Reading passage:
EDTECH 541 Video Blog

This week's entry is a little different.  I have created a video blog where I asked colleagues about how and why they use video in their classrooms.  They all have a variety of answers but a common theme to there answers is how video enhances their students learning.  Here are their responses:




Monday, June 19, 2017

The Relative Advantage of the Google Suite

I have been using the basic Google suite of tools (word processor, spreadsheet and presentation tool) for a few years now and I have found a number of advantages to using them in a classroom setting. In fact, it seems like Google created these tools with teachers in mind.As with any basic suite of software, the G suite allows for improved productivity, improved appearance, improved accuracy, and  more collaboration (Roblyer, 2015).  These qualities are what all software suites would boast so what is the relative advantage of the Google suite?

The cloud based aspect of this suite is one relative advantage.  By not being tied to a particular machine, users can work on their files anywhere there is an internet or wifi connection.  This is very liberating and allows for redefinition of the work place.  I can easily do my work on my desktop in my office at work then continue working in my backyard on my laptop seamlessly.  Because everything is constantly  saved to your Google Drive, files are constantly being backed up and saved automatically. G suite really does increase productivity.

Another advantage of these tools are their relative ease of use.  Google designed their suite to only include the features of word processors, spreadsheets and presentation tools that people use most (Grevstad, 2016).  The lack of complex features is a big bonus when the majority of users are not tech savy.  The same can be said for classroom use, as the suite is easily used by learners of all ages.

The collaborative nature of Google tools is the suite’s greatest asset in the educational setting.  Teachers can collaborate easily together in developing materials.  Items can be transferred from one person’s “drive” to another simply by using the share button in every Google file.  Teachers can edit students' work, informally assessing them by using the comment feature in Google Docs.  Students can collaborate with each other within this suite which has helped reinvent what can be considered outputs for student work.  For example, students can share research collaboratively on a single document shared with the class or collaborate with each other during the writing process.

Requirement:
According to the blog post on the Google suite, what is the suite's greatest asset in the educational setting?

Raw data:
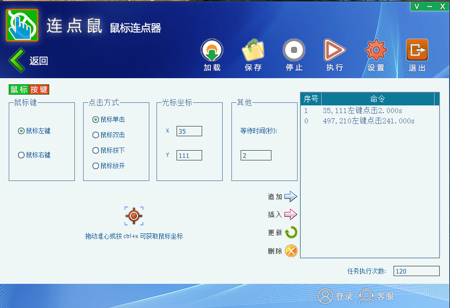Click the 追加 (Append) arrow icon
This screenshot has width=450, height=308.
click(x=290, y=196)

Output of the task:
Its collaborative nature.